Honda suffers suspected ransomware attack

The company says a 'security incident' caused disruption to its computer network and loss of connectivity

Japanese automaker Honda has been hit by a cyber attack which has impacted many of its business operations.

The attack happened on Sunday 7th June, and led to problems across Honda's IT networks in Europe and Japan.

According to multiple reports, cyber actors targeted a Honda server with SNAKE (Ekans) ransomware aiming to cause damage to the company's computer network.

While the company has yet to confirm a ransomware attack, it has acknowledged a security incident which caused disruption to its computer network and loss of connectivity.

"Our information technology team is working quickly to assess the situation," Honda said in a statement.

The apparent cyber attack was also spotted on Monday by security software.
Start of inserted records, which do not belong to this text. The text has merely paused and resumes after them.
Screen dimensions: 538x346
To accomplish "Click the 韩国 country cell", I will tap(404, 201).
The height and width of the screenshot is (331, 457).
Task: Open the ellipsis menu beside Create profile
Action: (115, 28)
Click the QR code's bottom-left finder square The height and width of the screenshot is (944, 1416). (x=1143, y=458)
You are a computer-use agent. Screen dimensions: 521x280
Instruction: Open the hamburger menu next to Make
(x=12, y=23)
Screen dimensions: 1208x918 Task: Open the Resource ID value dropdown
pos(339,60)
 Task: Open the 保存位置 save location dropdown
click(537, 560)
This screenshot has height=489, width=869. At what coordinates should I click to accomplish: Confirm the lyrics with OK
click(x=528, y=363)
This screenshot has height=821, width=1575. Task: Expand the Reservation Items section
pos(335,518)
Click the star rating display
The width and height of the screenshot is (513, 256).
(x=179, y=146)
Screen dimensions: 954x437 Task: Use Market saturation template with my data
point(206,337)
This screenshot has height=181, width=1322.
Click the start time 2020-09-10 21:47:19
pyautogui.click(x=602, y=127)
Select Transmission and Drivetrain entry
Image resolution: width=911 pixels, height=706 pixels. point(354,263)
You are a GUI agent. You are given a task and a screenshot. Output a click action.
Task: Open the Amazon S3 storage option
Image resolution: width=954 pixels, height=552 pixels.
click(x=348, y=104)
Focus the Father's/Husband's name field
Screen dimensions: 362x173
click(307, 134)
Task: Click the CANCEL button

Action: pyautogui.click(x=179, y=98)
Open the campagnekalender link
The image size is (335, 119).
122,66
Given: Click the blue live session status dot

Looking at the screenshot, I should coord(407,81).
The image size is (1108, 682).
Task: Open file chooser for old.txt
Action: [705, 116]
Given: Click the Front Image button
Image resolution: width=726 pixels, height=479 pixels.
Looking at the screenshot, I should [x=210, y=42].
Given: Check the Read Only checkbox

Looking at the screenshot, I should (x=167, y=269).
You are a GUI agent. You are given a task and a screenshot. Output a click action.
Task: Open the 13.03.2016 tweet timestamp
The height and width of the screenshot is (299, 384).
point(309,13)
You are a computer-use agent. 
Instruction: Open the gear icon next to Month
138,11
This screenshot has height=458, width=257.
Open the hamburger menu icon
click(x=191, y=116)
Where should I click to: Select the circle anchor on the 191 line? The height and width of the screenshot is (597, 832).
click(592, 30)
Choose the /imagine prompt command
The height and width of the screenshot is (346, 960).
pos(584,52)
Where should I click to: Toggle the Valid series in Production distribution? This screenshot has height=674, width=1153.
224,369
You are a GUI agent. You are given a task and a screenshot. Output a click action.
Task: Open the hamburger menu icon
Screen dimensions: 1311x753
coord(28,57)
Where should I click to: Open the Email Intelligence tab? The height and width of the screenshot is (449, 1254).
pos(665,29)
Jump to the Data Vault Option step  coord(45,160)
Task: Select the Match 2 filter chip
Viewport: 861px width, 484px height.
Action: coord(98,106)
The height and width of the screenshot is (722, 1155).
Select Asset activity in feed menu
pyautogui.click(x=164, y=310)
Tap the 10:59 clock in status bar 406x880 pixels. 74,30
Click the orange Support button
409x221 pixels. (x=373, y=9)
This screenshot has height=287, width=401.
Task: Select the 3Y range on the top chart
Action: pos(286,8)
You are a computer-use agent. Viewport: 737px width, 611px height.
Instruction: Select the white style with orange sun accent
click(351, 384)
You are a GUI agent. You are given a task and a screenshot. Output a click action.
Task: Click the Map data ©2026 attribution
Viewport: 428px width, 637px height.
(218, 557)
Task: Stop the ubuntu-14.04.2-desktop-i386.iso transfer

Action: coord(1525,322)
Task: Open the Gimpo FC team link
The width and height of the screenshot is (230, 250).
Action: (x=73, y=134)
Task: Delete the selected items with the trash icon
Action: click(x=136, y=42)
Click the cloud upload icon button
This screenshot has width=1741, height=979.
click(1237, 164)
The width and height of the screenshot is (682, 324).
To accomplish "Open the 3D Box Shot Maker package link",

A report was later published on the virustotal.com website.

Security researcher 'Milkream' said the sample of SNAKE ransomware submitted to VirusTotal checks for the internal Honda network name of "mds.honda.com". If it does not detect this domain it switches off.

https://twitter.com/milkr3am/status/1270014236882644995?ref\\_src=twsrc%5Etfw

Another security researcher, Vitali Kremez, told BleepingComputer that the ransomware sample contains a reference to the US IP address 170.108.71.15, which resolves to the 'unspec170108.amerhonda.com' hostname.

SNAKE ransomware operators have a history of targeting industrial control systems and demanding ransom after encrypting computers on the network. The ransomware usually steals data from compromised systems before deploying the encryption routine.

It encrypts all connected devices along with the targeted system, according to security experts, and has been designed with ability to hide form many anti-malware solutions.

Last month, researchers warned that after a period of low activity SNAKE ransomware operators were launching a global cyber attack campaign, infecting organisations in its wake.

The latest cyber attack comes nearly three years after Honda was forced to suspend production at one of its manufacturing units in Japan after detecting ransomware in its network.

Last year, the automaker had to deal with another cyber incident in which misconfigured ElasticSearch database leaked sensitive information about the company's internal systems and device data.

Justin Paine, the security researcher who discovered the unsecured database instance, revealed that the database contained more than 134 million records with 40GB worth of information related to Honda's global systems, as well as about the company's staff.

Paine said the leaky database could have provided criminals with an easy map for discovering the "soft spots" in Honda's network security.

Also last year, another open ElasticSearch database on internet was discovered by security researcher Bob Diachenko. That database leaked information about Honda customers in North America.